In all cases of cross lineage rearrangement in the present study, PARR detected polyclonal rearrangement of the TCRG gene. This inability to detect a clonal rearrangement of the TCRG gene may be due to concurrent inflammatory T-cell infiltrates within the evaluated tissues masking the clonal T-cell population. Additionally, there may have been exclusive amplification of the TCRG gene within either resident or inflammatory T-cell populations within the small intestine. This exclusive amplification could be due to failure of the PARR assay primers to recognize the specific rearrangement within the neoplastic T-cells, or there may have been chromosomal alterations within the neoplastic T-cells that distorted the sequence of the primer binding site and resulted in binding failure. ⁵

Detection of a clonal lymphocyte population is not always indicative of neoplasia and can be seen as a response to pathogens or a concurrent neoplasm. ² In the current study, diagnoses of EATL type II were only made by the collective results of histologic examination, immunohistochemistry, and PARR testing, greatly reducing the possibility of a misdiagnosis of clonality due to a nonmalignant etiology.

The precise mechanism for cross lineage rearrangement in lymphocytes is unclear. Rearrangement of the antigen receptor genes is regulated by chromatin accessibility; however, the conditions permitting recombination enzyme access to both antigen receptor loci and the point(s) in cellular differentiation this may occur have not been identified. ³ It has been speculated that cross lineage rearrangement could be an effect of malignant transformation, ⁶ but the demonstration of cross lineage rearrangements in normal human and murine lymphocytes suggests that if malignant transformation can produce these rearrangements, it is not the only mechanism. ^3,6 The effects cross lineage rearrangements may have on the biologic behavior of lymphoid neoplasms and their response to treatment is yet to be determined.

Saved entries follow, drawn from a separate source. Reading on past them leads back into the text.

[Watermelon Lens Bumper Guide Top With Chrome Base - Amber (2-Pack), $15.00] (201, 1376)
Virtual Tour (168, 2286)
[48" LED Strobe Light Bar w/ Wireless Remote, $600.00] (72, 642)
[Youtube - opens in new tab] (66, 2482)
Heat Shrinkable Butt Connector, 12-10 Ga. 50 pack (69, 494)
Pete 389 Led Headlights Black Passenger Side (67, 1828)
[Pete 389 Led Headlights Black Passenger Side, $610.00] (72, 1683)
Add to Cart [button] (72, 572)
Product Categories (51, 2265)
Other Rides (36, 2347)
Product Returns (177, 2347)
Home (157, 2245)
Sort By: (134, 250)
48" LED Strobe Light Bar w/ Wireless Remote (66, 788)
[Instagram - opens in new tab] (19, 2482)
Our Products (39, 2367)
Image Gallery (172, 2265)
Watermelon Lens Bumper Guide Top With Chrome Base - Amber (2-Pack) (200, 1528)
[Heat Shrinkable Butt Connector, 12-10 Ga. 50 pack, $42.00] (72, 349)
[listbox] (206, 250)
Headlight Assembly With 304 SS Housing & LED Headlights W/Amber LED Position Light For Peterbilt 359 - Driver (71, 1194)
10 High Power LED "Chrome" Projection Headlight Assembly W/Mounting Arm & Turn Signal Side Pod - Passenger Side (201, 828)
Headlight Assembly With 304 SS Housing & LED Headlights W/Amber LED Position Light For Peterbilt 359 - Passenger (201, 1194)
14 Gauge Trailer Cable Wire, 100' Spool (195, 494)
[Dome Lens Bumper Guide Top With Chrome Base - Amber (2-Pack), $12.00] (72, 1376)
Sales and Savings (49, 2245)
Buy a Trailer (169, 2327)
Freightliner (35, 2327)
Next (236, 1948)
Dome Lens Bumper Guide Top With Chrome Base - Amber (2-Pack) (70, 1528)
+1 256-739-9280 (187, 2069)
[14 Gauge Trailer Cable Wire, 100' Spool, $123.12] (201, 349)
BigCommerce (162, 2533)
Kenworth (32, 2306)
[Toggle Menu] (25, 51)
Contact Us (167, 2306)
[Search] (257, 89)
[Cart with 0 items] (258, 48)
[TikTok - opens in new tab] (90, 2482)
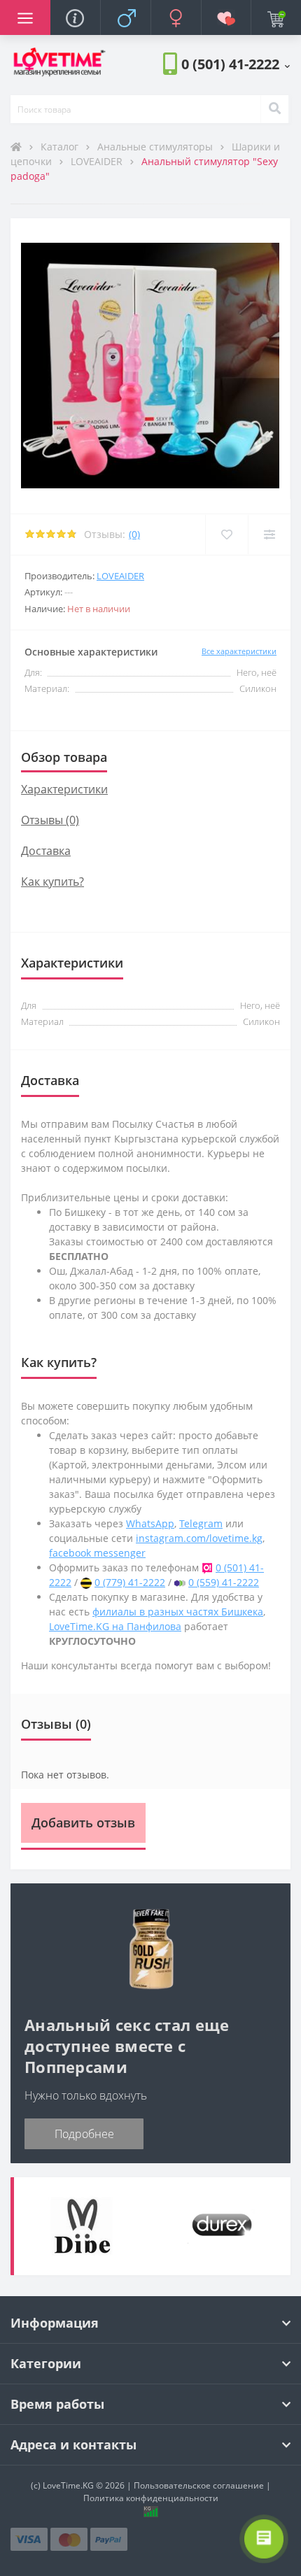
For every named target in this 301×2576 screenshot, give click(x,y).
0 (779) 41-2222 (129, 1582)
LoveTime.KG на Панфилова (115, 1626)
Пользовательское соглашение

The results of this study demonstrate that cross lineage rearrangement of the IGH gene is present in at least 8.7% of feline EATL type II cases. PARR for both the TCRG and IGH genes is not recommended on a routine basis; however, PARR for the IGH gene can support a diagnosis of EATL type II in cases with strong histologic and immunohistochemical evidence for EATL type II in which polyclonal rearrangement of the TCRG gene is detected.